Quantitative and Qualitative Compilation of Findings  

We have compiled our findings into an interactive online database. This allows users to view the cases thematically but also per country. A short overview of each case as well as link to the original judgment is available for easy access and reading. It must be noted that translations from judgements originally in French are our own.  We will be adding to the database as new cases come about and welcome anyone to contact us if they consider that a case has been missed out.

Hate Speech: Semantics and Notions 

As such, the first points to note are that the term ‘hate speech’ is not essentially defined by the ECtHR and there is a variation of thresholds attached thereto. The Court’s references made to hate speech are generic, offering no substantial definition of this form of speech. The closest we have come to a conceptual understanding of hate speech has been Lilliendahl v Iceland (2020). This case involved comments made under an online article by a citizen regarding a proposal to strengthen education and counselling in schools on matters concerning those who identify themselves as lesbian, gay, bisexual or transgender. 

This was the first time that the Court posed the direct question of whether the speech amounted to hate speech within the meaning of the Court’s case-law. To answer this, the Court set out an explanation of hate speech based on its previous jurisprudence, adopting a hierarchal categorisation, rather than assessing the substance of what can actually fall within the framework of hate speech. The fact that no previous case had actually provided a definition of hate speech did not help the Court in this exercise. It found that hate speech falls into two categories. The first is the ‘gravest forms of hate speech’ that are excluded from any protection through Article 17 (with no definition of what constitutes the ´gravest forms of hate speech´). The second is the ‘less grave forms of hate speech’ which do not fall outside Article 10 but which the Court ‘has considered permissible for the Contracting States to restrict.’ Here, the Court incorporated not only calls for violence or other criminal acts but also insults, ridicule and slander in order to combat ‘prejudicial speech within the context of permitted restrictions on freedom of expression.’ It makes no further elaboration of what this context of permitted restriction may be, something which would have been expected given the fundamental nature of free speech in addition to the very low threshold attached to, for example, insult or ridicule.  

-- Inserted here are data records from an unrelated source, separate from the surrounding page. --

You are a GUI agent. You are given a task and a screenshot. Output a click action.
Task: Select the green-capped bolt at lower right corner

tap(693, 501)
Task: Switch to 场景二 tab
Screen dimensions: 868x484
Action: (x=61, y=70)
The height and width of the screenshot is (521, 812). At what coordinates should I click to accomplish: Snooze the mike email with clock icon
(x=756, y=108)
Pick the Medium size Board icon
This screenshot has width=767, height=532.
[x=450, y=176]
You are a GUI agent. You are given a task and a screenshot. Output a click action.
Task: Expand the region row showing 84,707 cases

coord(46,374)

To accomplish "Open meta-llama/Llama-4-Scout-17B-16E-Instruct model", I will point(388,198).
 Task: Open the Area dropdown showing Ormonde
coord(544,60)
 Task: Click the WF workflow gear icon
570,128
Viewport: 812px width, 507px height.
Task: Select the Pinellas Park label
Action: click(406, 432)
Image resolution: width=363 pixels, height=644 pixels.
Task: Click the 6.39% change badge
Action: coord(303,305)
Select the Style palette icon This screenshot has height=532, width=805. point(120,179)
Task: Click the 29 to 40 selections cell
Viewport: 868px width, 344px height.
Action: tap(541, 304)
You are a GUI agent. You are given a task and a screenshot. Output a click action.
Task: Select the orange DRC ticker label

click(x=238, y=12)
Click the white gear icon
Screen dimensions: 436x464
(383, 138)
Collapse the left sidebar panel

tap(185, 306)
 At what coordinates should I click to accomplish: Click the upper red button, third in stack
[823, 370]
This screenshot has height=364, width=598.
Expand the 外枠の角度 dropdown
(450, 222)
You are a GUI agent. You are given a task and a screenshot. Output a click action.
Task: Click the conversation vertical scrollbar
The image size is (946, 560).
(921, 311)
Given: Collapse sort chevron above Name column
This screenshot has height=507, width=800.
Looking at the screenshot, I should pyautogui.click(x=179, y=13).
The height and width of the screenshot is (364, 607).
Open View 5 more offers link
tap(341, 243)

Despite the fact that the term ‘hate speech’ is included in over twenty of the cases examined, with some being from the end of the 90’s, the Court waited until 2020 to establish the above tiers and extrapolation of the term (albeit without too much nuance).  This 2020 positioning demonstrates that the threshold of the ECtHR is in fact low since insults can be prohibited, whilst the reference to ‘prejudicial’ speech is also indicative of this. Illustrative of the low-thresholds but also of the inconsistent position of the Court to hate speech are the differential treatment in Ibragim Ibragimov and Others v Russia (2018) on the one hand and Atamanchuk v Russia (2020) on the other. The former involved the banning of Muslim scholar Said Nrusi’s book, due to allegations that is was extremist literature. Here, the ECtHR held that, since the book depicted a moderate, non-violent, understanding of Islam, the restriction to speech was not legitimate. It noted that: 

‘merely because a remark may be perceived as offensive or insulting by particular individuals or groups does not mean that it constitutes “hate speech.” Whilst such sentiments are understandable, they alone cannot set the limits of freedom of expression.’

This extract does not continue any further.